What had rushed past him was Coach Henderson. It was hard to recognize him. The crisply mannered, fine-featured man was now hunched and flailing, his
face like a plum-colored knot squeezed out from his humpy shoulders. He was snarling at the umpire; Asa noticed, as the ump stepped away and Coach Henderson turned his head to follow, that the coach had crooked teeth. Asa had never seen them before; he would never have expected them to be crooked. The opposing coach, a consistently jolly Greek man named Stravros who owned the Table Talk Bakery, was out of his dugout, trying to catch Coach Henderson by one of his elbows. There seemed to be four or five of them in the air, but he couldn’t snag one. Then the umpire, his face full of fear, shot his arm into the air.

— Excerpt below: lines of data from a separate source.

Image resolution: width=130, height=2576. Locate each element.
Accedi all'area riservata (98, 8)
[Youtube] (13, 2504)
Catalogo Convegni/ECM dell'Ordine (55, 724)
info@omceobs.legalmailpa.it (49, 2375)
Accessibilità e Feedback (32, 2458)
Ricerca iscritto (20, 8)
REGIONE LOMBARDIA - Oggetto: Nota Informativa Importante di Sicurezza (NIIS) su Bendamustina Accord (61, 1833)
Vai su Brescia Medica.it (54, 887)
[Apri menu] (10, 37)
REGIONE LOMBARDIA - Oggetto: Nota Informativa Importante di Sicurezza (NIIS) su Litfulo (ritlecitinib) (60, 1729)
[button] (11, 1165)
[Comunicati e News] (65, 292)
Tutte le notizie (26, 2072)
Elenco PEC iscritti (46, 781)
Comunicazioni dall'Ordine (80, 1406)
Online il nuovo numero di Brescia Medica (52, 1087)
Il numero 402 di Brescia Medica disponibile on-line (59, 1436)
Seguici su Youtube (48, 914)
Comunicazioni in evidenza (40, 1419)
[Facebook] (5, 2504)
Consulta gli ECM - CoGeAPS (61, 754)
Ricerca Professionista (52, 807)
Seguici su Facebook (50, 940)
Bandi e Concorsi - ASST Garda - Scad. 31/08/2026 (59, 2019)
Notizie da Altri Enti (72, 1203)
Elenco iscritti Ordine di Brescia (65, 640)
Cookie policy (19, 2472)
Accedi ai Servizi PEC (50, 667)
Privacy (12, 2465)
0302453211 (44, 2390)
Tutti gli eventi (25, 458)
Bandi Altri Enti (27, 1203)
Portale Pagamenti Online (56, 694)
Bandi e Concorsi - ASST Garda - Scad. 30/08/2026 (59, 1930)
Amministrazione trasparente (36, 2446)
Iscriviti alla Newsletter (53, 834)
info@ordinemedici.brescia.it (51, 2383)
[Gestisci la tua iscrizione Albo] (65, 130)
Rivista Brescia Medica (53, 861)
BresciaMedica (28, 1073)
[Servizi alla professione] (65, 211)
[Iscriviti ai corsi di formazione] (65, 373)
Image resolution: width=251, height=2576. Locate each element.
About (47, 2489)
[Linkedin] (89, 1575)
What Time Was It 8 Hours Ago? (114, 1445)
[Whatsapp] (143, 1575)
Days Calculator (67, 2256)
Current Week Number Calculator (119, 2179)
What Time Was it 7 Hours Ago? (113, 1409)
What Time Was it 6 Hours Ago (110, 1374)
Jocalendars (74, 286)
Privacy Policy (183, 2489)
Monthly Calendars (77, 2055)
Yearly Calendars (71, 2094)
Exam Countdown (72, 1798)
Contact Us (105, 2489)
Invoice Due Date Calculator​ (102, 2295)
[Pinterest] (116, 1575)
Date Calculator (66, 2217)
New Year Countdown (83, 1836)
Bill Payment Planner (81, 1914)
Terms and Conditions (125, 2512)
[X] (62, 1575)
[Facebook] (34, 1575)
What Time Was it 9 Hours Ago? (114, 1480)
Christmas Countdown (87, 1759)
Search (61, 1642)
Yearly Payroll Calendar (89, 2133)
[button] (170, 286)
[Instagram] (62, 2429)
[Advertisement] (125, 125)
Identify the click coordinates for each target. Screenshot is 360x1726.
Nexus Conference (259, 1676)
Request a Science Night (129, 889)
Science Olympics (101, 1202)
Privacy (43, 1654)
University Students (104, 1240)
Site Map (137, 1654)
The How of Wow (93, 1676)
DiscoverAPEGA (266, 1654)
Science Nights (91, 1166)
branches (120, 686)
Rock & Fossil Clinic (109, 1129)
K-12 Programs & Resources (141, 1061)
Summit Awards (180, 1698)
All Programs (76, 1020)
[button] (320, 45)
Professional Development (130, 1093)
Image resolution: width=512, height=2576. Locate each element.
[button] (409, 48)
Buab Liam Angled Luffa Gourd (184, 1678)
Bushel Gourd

Still Asa did not know; he stood there not knowing, his fists of celebration still made. It was only when Coach Henderson stormed by, flushed with anger and, now, with what Asa recognized as shame, and said, “Sorry, Asa, but you were safe, my boy,” that he realized. He was not safe. He was out. The umpire had called him out.
He walked back to the dugout. A couple of boys patted him and said, “We got one anyhow.” On the field, as if in a hurry to reestablish the nature of things, a Cool Guy swung at a bad pitch and popped out. Asa found his glove and trotted out to center.
Out? Well, perhaps. How did he know? He hadn’t been watching: he had been in there, inside the moment—tangled in legs and red shin guards and twisting arms at the end of the tunnel, not watching, not thinking, just concentrating on getting to the plate. What kind of judge was he? For once, it was up to somebody else to see the sequence of things, and somebody had done so. Out? It could be. There were only two choices, and one had been made. Asa would have preferred being safe, but preference was not knowledge. He wasn’t angry. In a way, he was thrilled, simply to have been too involved to know.